# FrawdLLM Inference on TPU (JAX)

This notebook implements transformer inference from scratch using JAX, running on Google TPU.

**Setup:** Runtime > Change runtime type > TPU

In [15]:
# Install dependencies
!pip install huggingface_hub safetensors tokenizers

zsh:1: command not found: pip


  pid, fd = os.forkpty()


In [16]:
# Verify TPU is available
import jax
print(f"Devices: {jax.devices()}")
print(f"Device count: {jax.device_count()}")

Devices: [CpuDevice(id=0)]
Device count: 1


## Load Weights from HuggingFace

In [17]:
from huggingface_hub import hf_hub_download

# Download weights and tokenizer from HuggingFace
weights_path = hf_hub_download(repo_id="tsingla98/frawdllm-100m", filename="model.safetensors")
tokenizer_path = hf_hub_download(repo_id="tsingla98/frawdllm-100m", filename="tokenizer.json")

print(f"Weights: {weights_path}")
print(f"Tokenizer: {tokenizer_path}")

Weights: /Users/tushar/.cache/huggingface/hub/models--tsingla98--frawdllm-100m/snapshots/f74ba30cf03fb8928c261795cd7ee6c69e0f0e21/model.safetensors
Tokenizer: /Users/tushar/.cache/huggingface/hub/models--tsingla98--frawdllm-100m/snapshots/f74ba30cf03fb8928c261795cd7ee6c69e0f0e21/tokenizer.json


In [18]:
from safetensors import safe_open
import jax.numpy as jnp

# Load weights into JAX arrays
weights = {}
with safe_open(weights_path, framework="numpy") as f:
    for key in f.keys():
        weights[key] = jnp.array(f.get_tensor(key))
        print(f"{key}: {weights[key].shape}")

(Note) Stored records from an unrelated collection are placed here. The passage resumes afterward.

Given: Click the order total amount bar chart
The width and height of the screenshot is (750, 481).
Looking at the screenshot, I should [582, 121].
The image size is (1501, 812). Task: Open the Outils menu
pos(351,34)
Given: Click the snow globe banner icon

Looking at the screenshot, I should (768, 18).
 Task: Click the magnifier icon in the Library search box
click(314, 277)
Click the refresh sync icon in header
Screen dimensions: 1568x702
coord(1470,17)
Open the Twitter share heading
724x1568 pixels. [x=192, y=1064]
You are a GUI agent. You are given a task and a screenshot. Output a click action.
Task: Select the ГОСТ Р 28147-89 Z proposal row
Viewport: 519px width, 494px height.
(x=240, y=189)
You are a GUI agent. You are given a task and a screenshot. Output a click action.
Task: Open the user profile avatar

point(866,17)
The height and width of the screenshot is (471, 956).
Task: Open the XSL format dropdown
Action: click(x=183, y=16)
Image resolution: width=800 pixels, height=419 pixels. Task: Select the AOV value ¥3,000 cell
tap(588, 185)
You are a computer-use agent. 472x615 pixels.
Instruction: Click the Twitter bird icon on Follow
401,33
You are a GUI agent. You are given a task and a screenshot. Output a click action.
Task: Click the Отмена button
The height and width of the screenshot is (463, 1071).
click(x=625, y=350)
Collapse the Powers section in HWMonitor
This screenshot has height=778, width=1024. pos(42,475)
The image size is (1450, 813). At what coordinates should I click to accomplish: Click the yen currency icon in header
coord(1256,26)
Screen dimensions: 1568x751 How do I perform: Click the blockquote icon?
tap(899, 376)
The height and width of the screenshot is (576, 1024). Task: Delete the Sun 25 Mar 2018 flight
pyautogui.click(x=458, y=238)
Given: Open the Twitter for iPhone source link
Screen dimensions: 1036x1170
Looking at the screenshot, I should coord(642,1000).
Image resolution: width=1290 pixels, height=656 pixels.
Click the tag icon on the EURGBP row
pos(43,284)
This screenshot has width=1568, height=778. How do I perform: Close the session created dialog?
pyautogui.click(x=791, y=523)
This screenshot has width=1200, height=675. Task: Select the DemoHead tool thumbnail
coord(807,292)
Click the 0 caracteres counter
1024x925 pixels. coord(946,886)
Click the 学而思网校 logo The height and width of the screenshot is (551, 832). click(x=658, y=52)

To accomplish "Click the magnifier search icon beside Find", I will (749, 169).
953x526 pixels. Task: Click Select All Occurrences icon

model.blocks.0.attn.mask: (1, 1, 4096, 4096)
model.blocks.0.attn.out_proj.bias: (768,)
model.blocks.0.attn.out_proj.weight: (768, 768)
model.blocks.0.attn.qkv_proj.bias: (2304,)
model.blocks.0.attn.qkv_proj.weight: (2304, 768)
model.blocks.0.ln1.bias: (768,)
model.blocks.0.ln1.weight: (768,)
model.blocks.0.ln2.bias: (768,)
model.blocks.0.ln2.weight: (768,)
model.blocks.0.mlp.fc1.bias: (3072,)
model.blocks.0.mlp.fc1.weight: (3072, 768)
model.blocks.0.mlp.fc2.bias: (768,)
model.blocks.0.mlp.fc2.weight: (768, 3072)
model.blocks.1.attn.mask: (1, 1, 4096, 4096)
model.blocks.1.attn.out_proj.bias: (768,)
model.blocks.1.attn.out_proj.weight: (768, 768)
model.blocks.1.attn.qkv_proj.bias: (2304,)
model.blocks.1.attn.qkv_proj.weight: (2304, 768)
model.blocks.1.ln1.bias: (768,)
model.blocks.1.ln1.weight: (768,)
model.blocks.1.ln2.bias: (768,)
model.blocks.1.ln2.weight: (768,)
model.blocks.1.mlp.fc1.bias: (3072,)
model.blocks.1.mlp.fc1.weight: (3072, 768)
model.blocks.1.mlp.fc2.bias: (768,)
model.b

In [19]:
from tokenizers import Tokenizer

tokenizer = Tokenizer.from_file(tokenizer_path)

## Model Constants

In [20]:
import jax.numpy as jnp
import jax
import math

EMBEDDINGS_WEIGHT_KEY = "model.embeddings.token_emb.weight"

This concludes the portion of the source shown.